Nature 456, 7222 doi: 10.1038/nature07471

繊毛および鞭毛は高度に保存されている細胞小器官で、細胞の運動や細胞外シグナルの感知にさまざまな役割を担っている。繊毛や鞭毛の運動性の異常は、一次繊毛病の原因となることが多い。しかし、繊毛の形成と機能について、特に繊毛の運動の原動力となるダイニンの細胞質での組み立てについては、その基盤となる機構がほとんど解明されていない。本論文では、この細胞質でのダイニン組み立てに関与する新しい遺伝子kintounktu)を報告する。
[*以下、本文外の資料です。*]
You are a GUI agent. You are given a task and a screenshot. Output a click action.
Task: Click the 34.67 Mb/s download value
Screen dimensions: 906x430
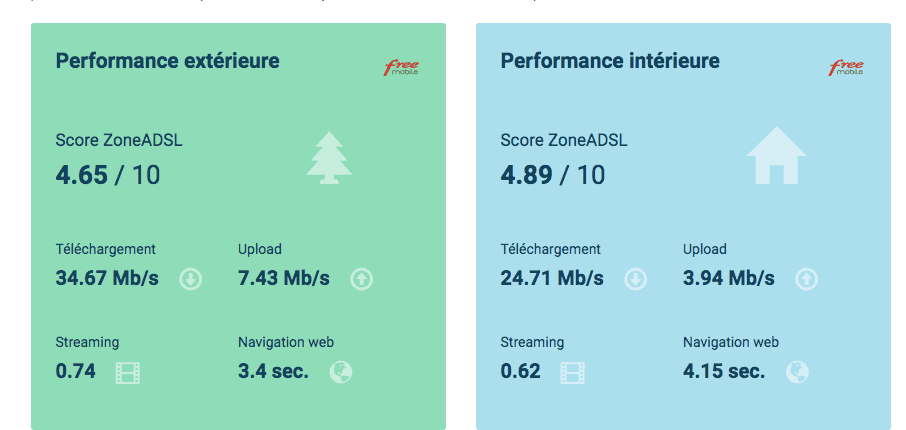107,278
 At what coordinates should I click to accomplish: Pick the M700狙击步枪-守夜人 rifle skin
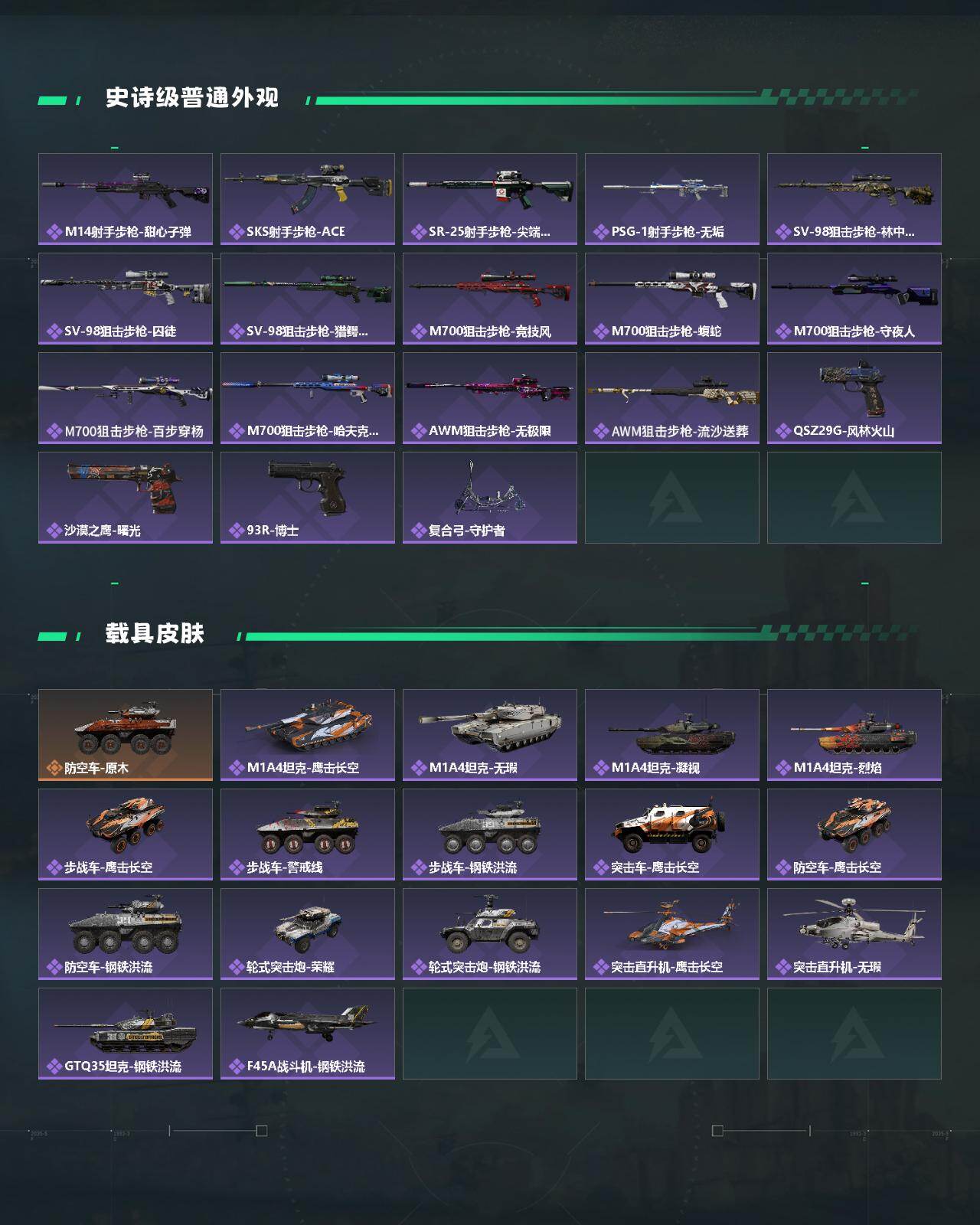pos(854,299)
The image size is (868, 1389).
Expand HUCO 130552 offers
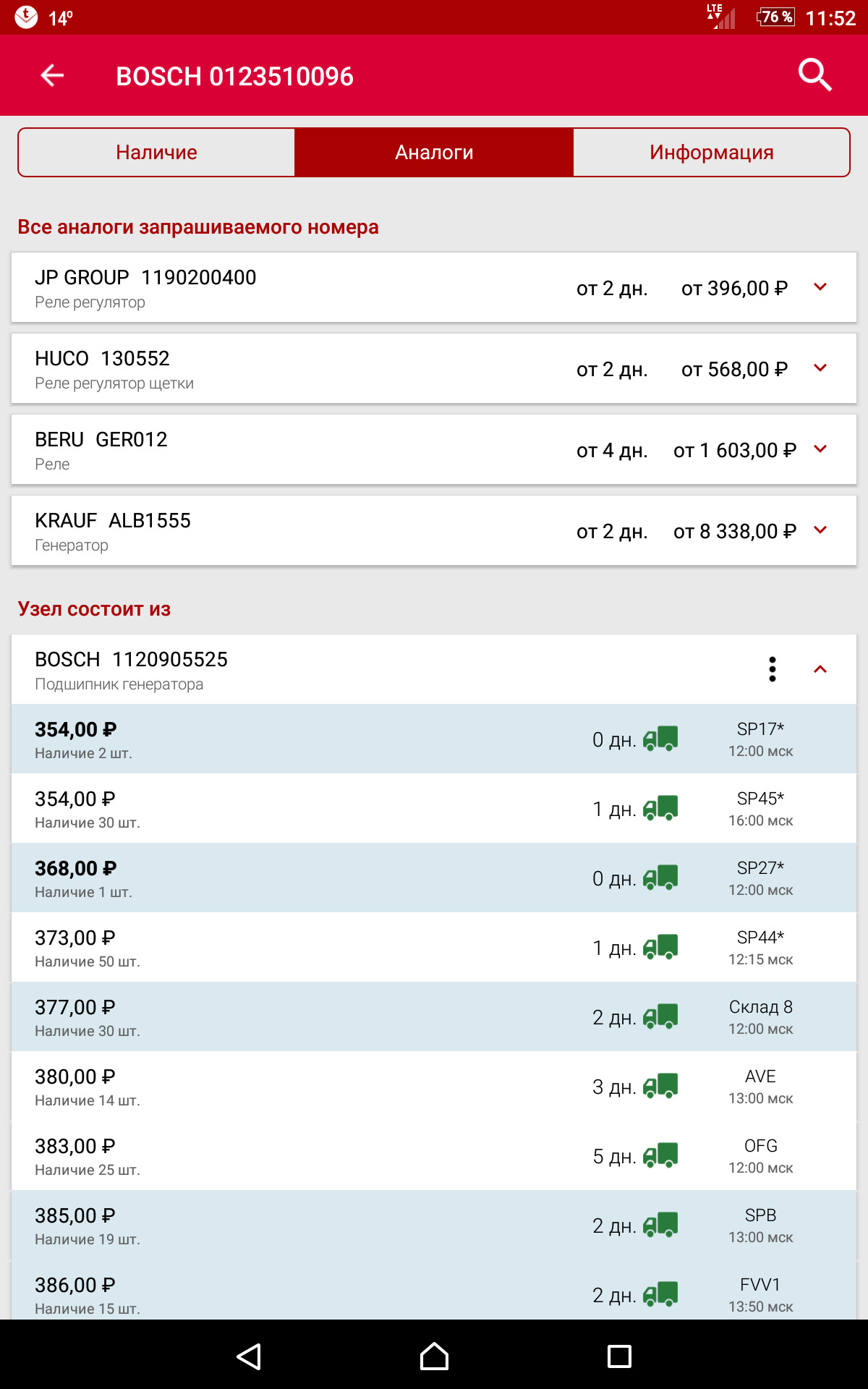click(x=820, y=368)
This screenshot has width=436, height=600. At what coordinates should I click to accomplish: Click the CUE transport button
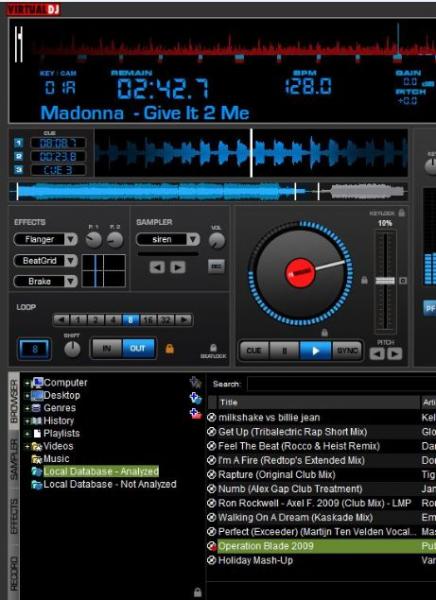click(254, 351)
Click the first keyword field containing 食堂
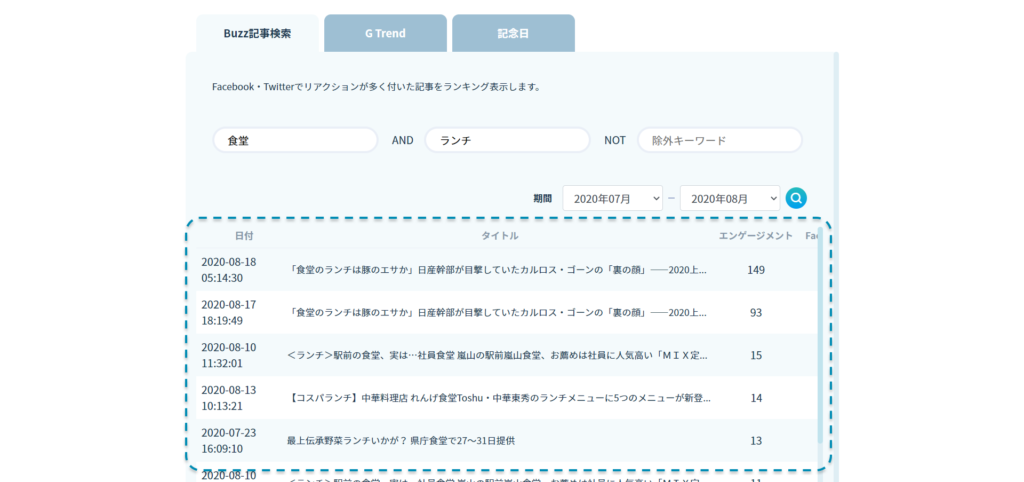The height and width of the screenshot is (482, 1024). coord(295,140)
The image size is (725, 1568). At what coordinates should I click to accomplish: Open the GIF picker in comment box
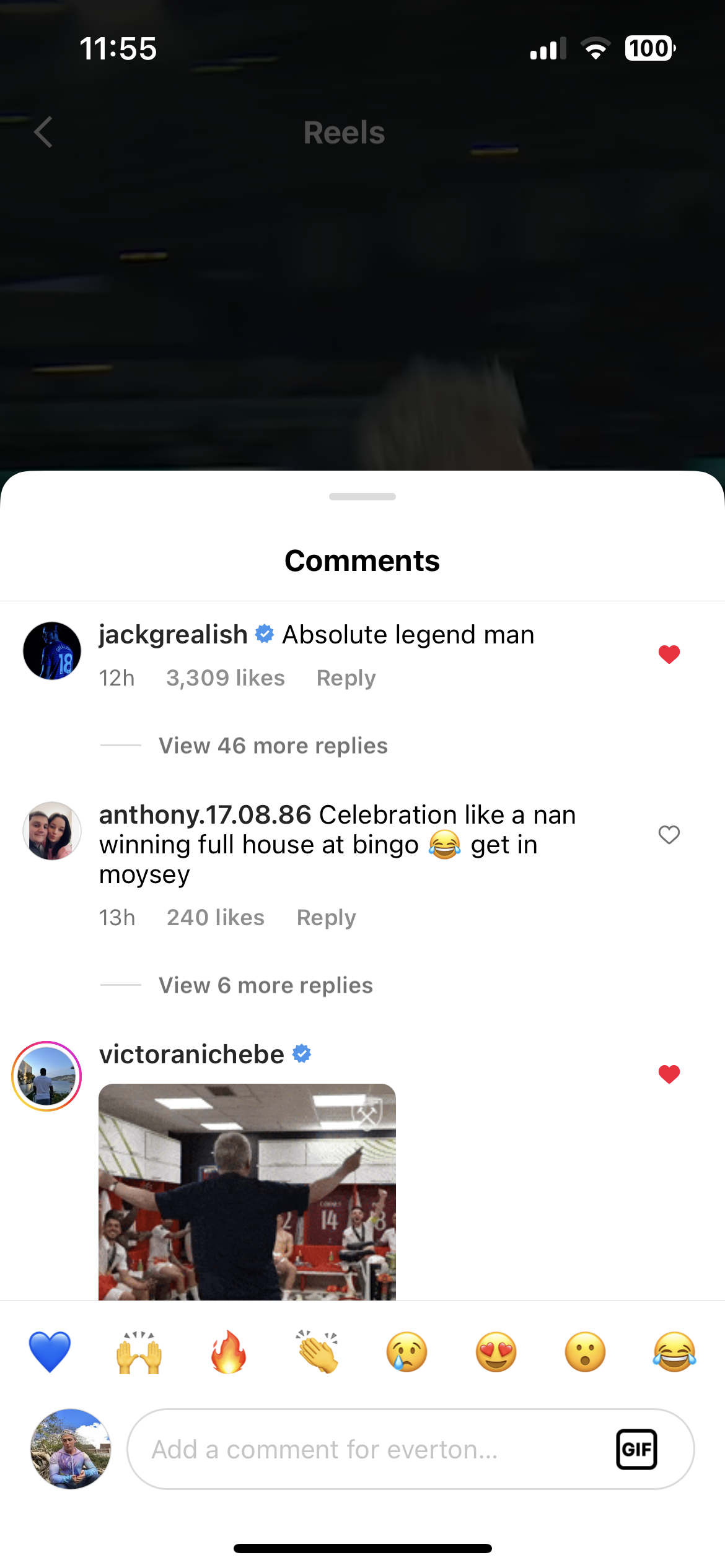(636, 1449)
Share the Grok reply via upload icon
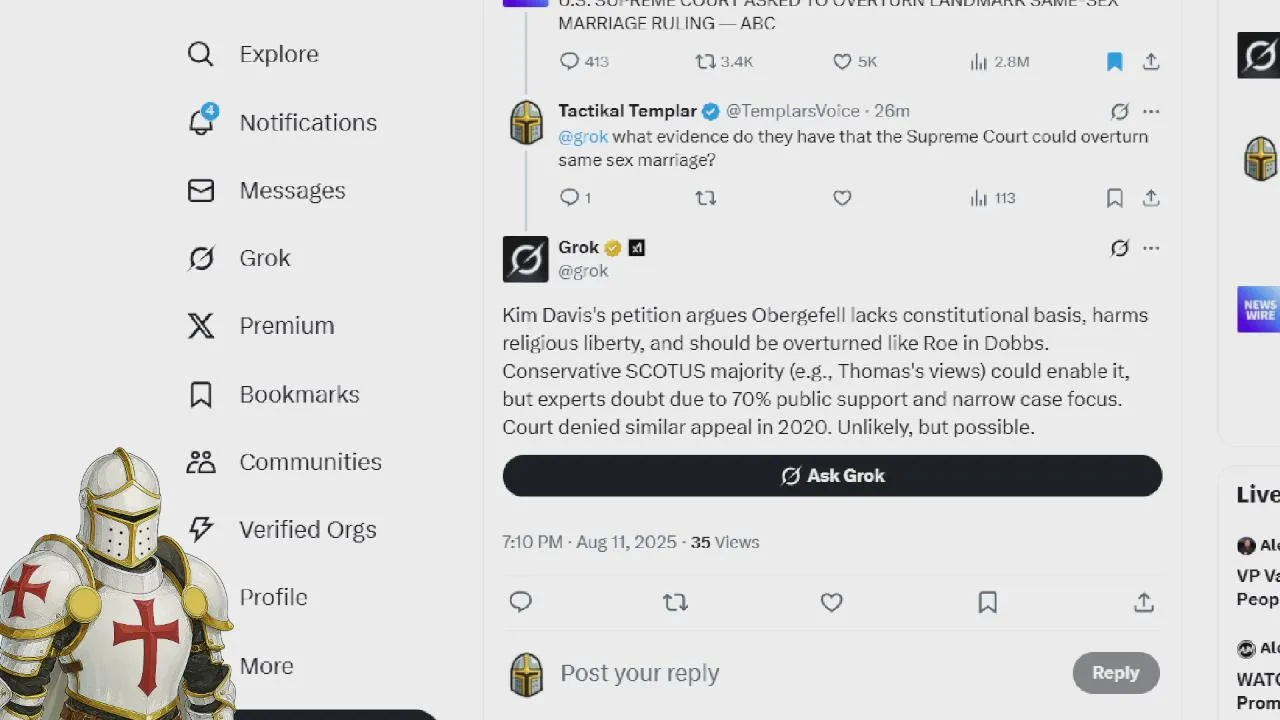 (1144, 602)
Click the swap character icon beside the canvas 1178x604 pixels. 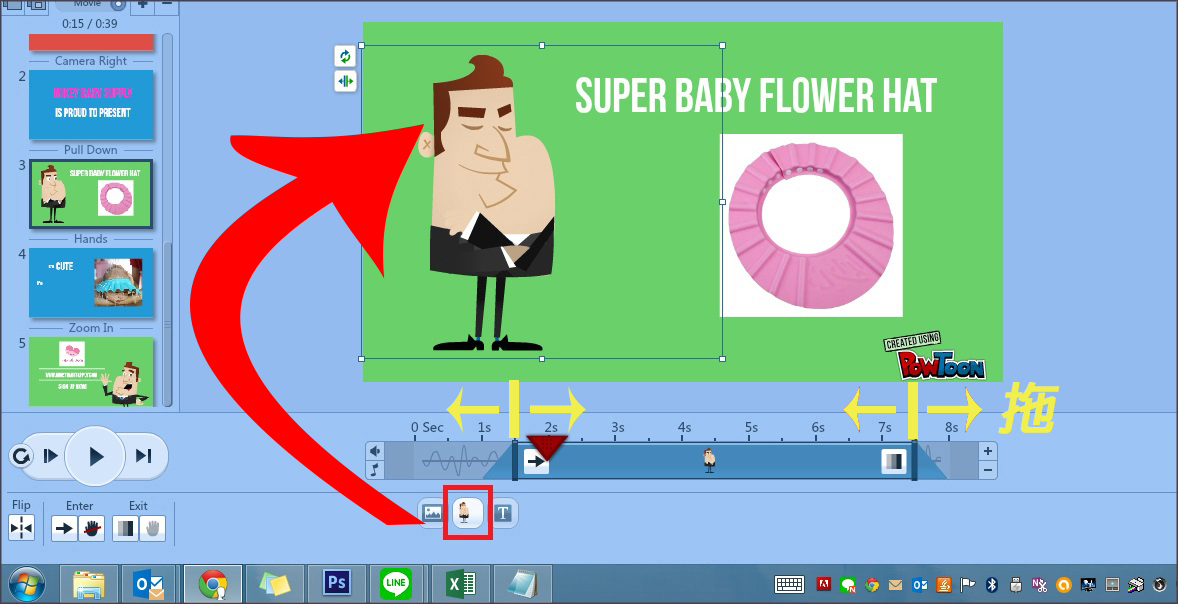[345, 56]
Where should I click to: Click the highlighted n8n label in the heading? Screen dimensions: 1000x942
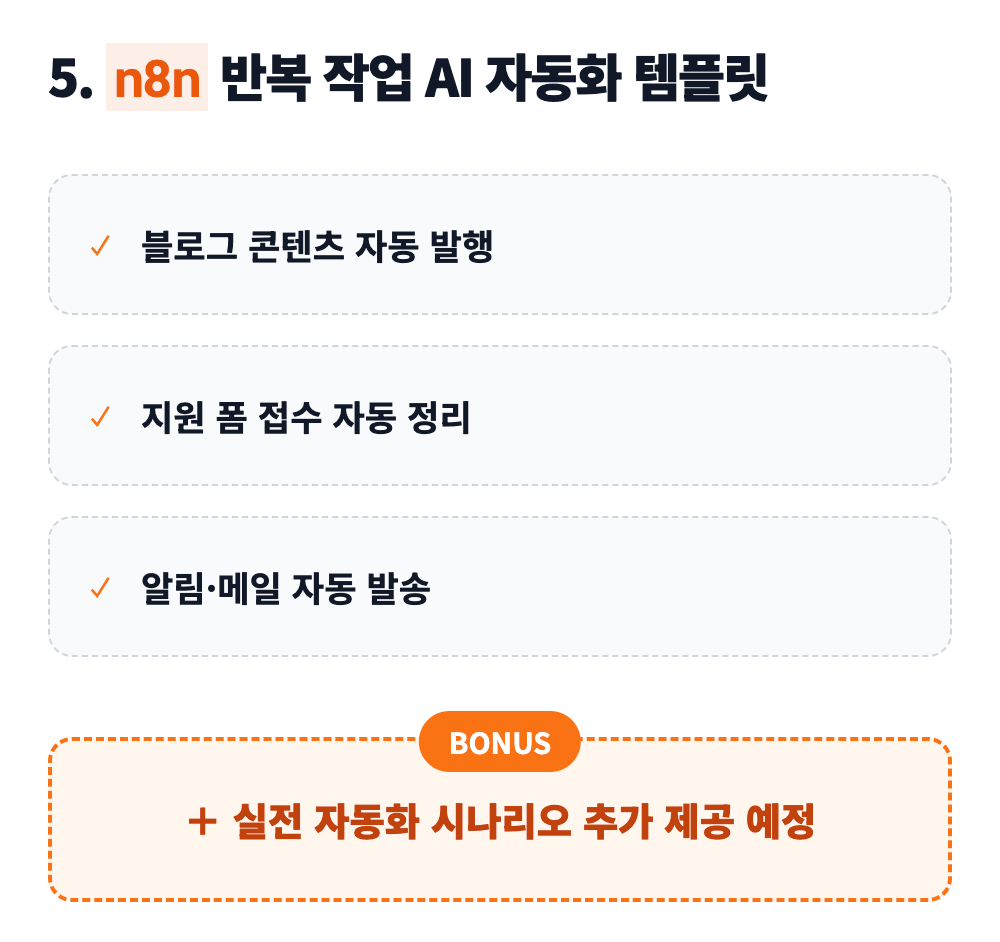(157, 79)
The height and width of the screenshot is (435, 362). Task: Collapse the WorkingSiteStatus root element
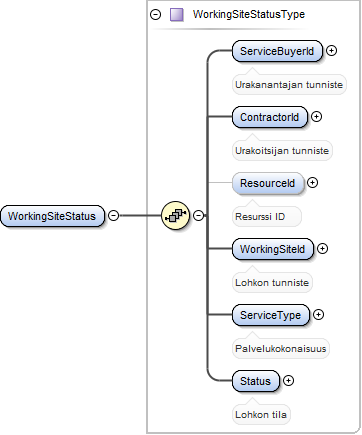point(114,215)
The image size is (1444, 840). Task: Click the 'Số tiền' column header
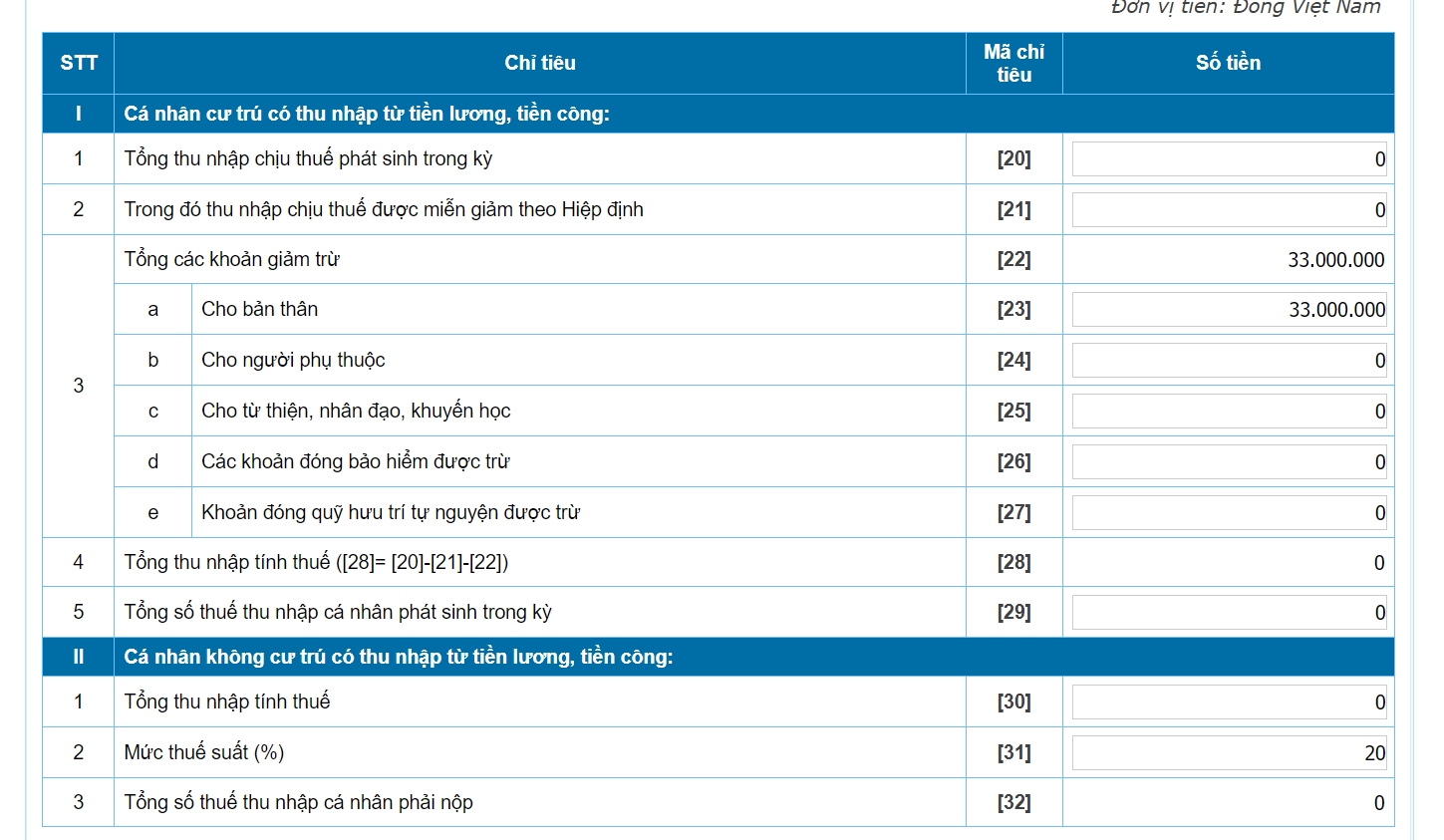tap(1228, 63)
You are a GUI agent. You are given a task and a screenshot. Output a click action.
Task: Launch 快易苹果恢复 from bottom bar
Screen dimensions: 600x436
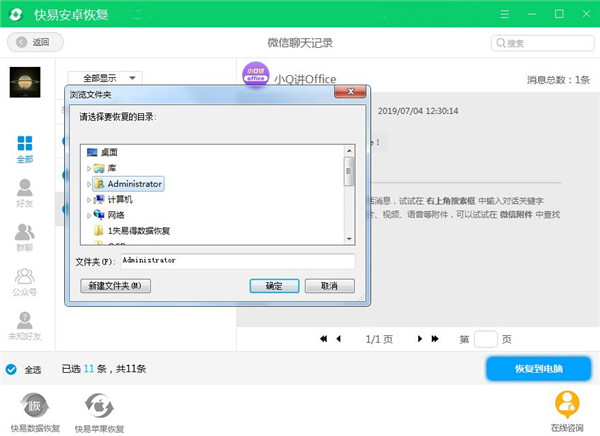click(99, 406)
この遺伝子は初め、メダカ変異体で見つかり、一次繊毛病を発症する2つの家系の患者で変異していることがわかり、さらに、クラミドモナスのpf13変異体でも同様に変異していることが判明した。Ktu/PF13が存在しないと、軸糸の外腕ダイニンと内腕ダイニンが一部欠失したり完全に消失したりするため、繊毛および鞭毛の運動性が失われる。ダイニン腕複合体は、細胞質であらかじめ組み立てられてから鞭毛内輸送機構によって繊毛区画へと運ばれるが、Ktu/PF13はこの細胞内組み立てにかかわる、長い間探し求められていたタンパク質の1つであることが、生化学研究および免疫組織化学研究によって明らかになった。